WeSure (see this month’s InsurTech analysis here for more) has undergone a significant pivot since it first emerged in 2018. Initially, WeSure sought to compete with online brokers selling life and health insurance. Its term life and critical illness products were initially backed by Met Life and Axa.

 

However, since the realisation that only 6% of the Chinese population has bought a ‘commercial insurance’ product – thereby increasing the public healthcare burden on a government facing an ageing population – the Chinese insurance regulator has instructed Tencent to focus entirely on the distribution of the government backed Huiminbao program. Huiminbao is unique in its absence of exclusions and age limits.

4. Intellisures

 As noted, China’s ageing population poses a significant challenge to government pension, insurance, and social security finances. Indeed the battle to care for the influx of retirees in China has delivered dozens of startups to its cause. One of these is Intellisures, a Shanghai based InsurTech, which has developed a proposition for China’s elderly. Designed as a membership program, the Intellisures programme allows seniors to attend hospital as outpatients as many times as needed. Additionally, the Intellisures programme includes a surgery cash insurance component to cover seniors in the event they need surgery. It’s worth noting that the marriage of affordable outpatient care to a high limit surgery cash insurance product has become a model that may be applied across Asia.

The key to Intellisures approach is its ability to negotiate discounted rates for outpatient healthcare. This allows it to serve a market segment, the elderly, traditionally shunned by insurance companies. Nevertheless, Intellisures has demonstrated some creative product development, with its true test remaining whether it has the ability to scale its distribution channels.

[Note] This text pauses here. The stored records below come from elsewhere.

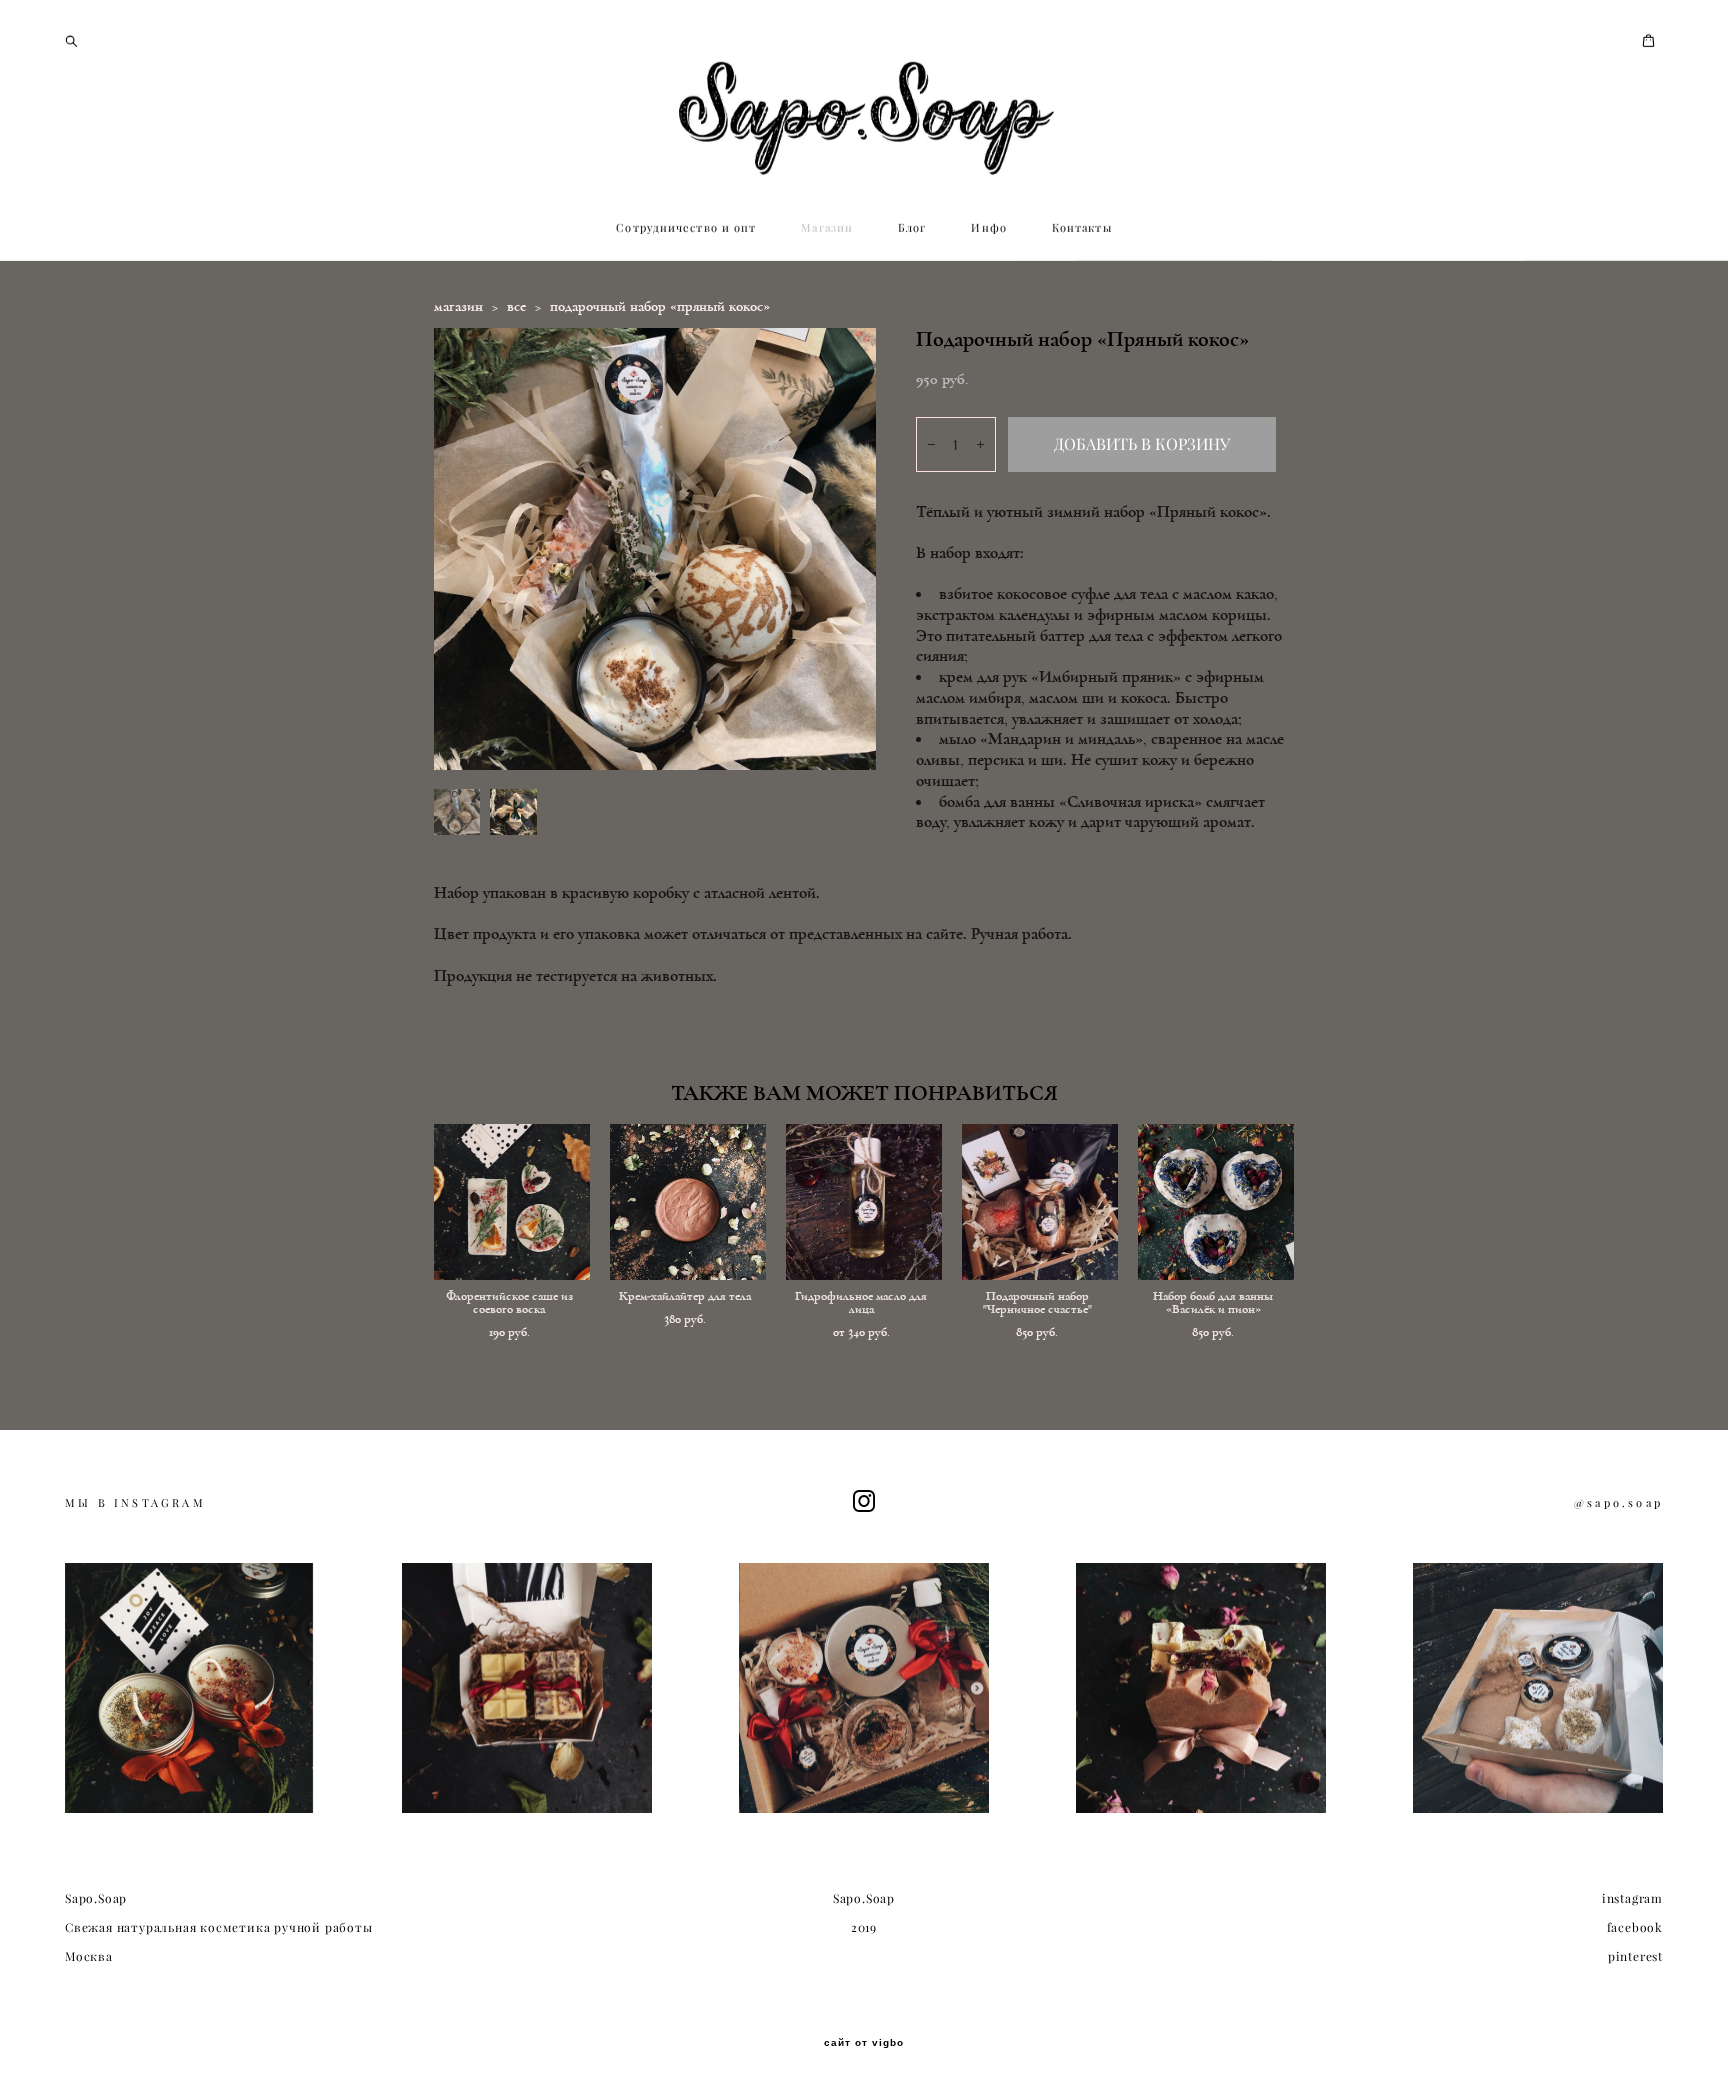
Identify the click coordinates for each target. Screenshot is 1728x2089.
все (516, 306)
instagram (1632, 1898)
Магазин (827, 228)
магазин (458, 306)
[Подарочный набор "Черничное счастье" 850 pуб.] (1040, 1202)
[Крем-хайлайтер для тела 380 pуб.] (688, 1202)
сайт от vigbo (864, 2043)
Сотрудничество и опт (686, 228)
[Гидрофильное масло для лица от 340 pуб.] (864, 1202)
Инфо (988, 228)
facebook (1635, 1927)
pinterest (1635, 1956)
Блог (912, 228)
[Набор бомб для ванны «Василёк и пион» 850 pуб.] (1216, 1202)
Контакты (1082, 228)
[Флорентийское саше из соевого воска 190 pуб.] (512, 1202)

5. High-end medical insurance

Traditionally, high-end medical insurance has been distributed solely through agents and brokers. Although the target market remains expats and Chinese nationals with an interest in private healthcare, several insurers have recently started introducing high-end medical products online with a monthly premium. This particular initiative will be interesting for western insurers as high-end medical insurance represents a significant share of western insurer’s business in China.

Conclusion

The InsurTech landscape in China is currently in a transitional phase, although many of the fundamental shifts in consumer behaviour are still in place – principally the view that life and health insurance is a protection instead of investment. Going forward, only those who can find both product differentiation and a scalable distribution channels will be able to compete.